L'Atlantique à la rame
mercredi 11 novembre 2009
- Vignoble
Avec François Lamy, Benoît Dusser forme le seul équipage français au départ de l'Atlantic Rowing Race.
Benoît Dusser se prépare pour sa deuxième course transatlantique à la rame. Un exploit partagé avec les Goulainais.
Dans son cabinet du centre-bourg de Carquefou, le kinésithérapeute bouille d'impatience. « J'ai vraiment hâte d'y être. » Encore quelques soins et massages à prodiguer et Benoît Dusser y sera. Où ? Au départ de l'Atlantic Rowing Race 2009. L'épreuve est la plus ancienne course transatlantique à la rame. Elle est aussi considérée comme la plus dure.
Le dimanche 6 décembre, vingt-cinq bateaux identiques s'élanceront de la Gomera, une petite île de l'archipel des Canaries située au large des côtes africaines.
Moins de 50 jours
Tous prendront le cap à l'ouest. Direction Antigua, au milieu des Caraïbes. Soit 4 500 km à parcourir à la seule force des bras.
Le challenge n'effraie pas Benoît Dusser. Sur la ligne de départ, le Goulainais forme avec le Guadeloupéen François Lamy le seul équipage français en lice. Le duo a de l'expérience : Benoît compte déjà une traversée à son actif ; François, skipper diplômé de la marine marchande, sept. De quoi nourrir quelques ambitions : « Nous ne partons pas faire un reportage photo. Notre objectif est de rejoindre Antigua en moins de 50 jours. »

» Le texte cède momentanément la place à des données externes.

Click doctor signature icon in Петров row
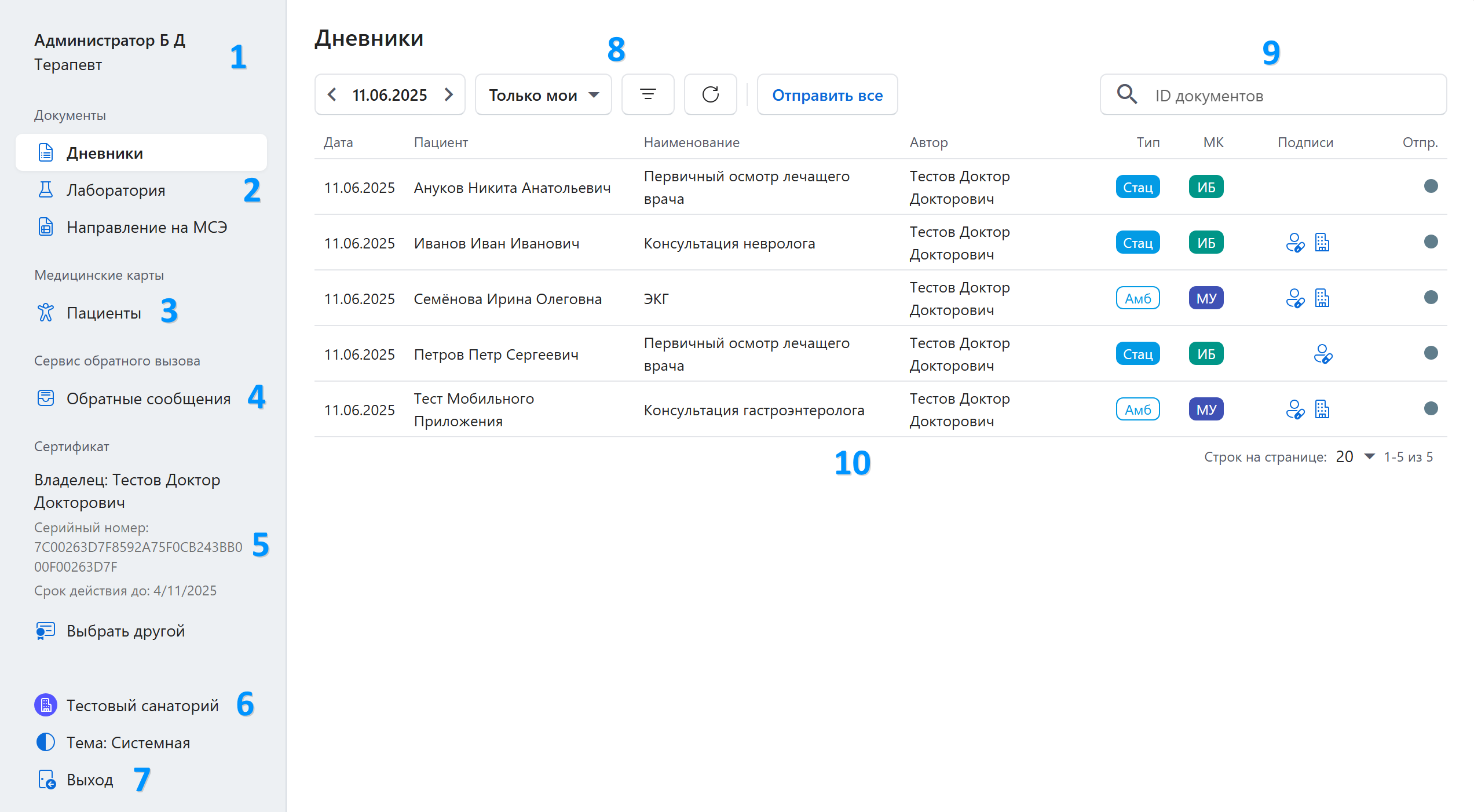pos(1323,354)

En 2007, pour sa première expérience (Ndlr : partagée avec François Decourt, un autre Goulainais), Benoît Dusser en avait mis 23 de plus. Alors pour atteindre son but, le marathonien, père de deux enfants, met les bouchées doubles. « Je suis un entraînement intensif depuis 18 mois. » Aviron sur l'Erdre, course à pied, musculation... : dans la dernière ligne droite, l'effort est quotidien.

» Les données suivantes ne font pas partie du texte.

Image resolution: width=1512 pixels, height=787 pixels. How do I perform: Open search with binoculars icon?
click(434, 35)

« Nous ramerons 24 heures sur 24 non-stop, en nous relayant toutes les deux heures. » Un rythme impressionnant.
Le bateau exposé
Demain, le rameur de l'extrême présentera son challenge sportif aux élèves des écoles publiques et privées de Haute-Goulaine. Puis vendredi et samedi, son bateau, Karukera, s'exposera en public, devant la mairie. Contre un chèque de 30 €, chacun sera invité à apposer sa signature sur la coque. Histoire d'aider à combler les « 15 000 € qui manquent au budget ». L'aventure du kiné qui savait ramer ne fait que commencer.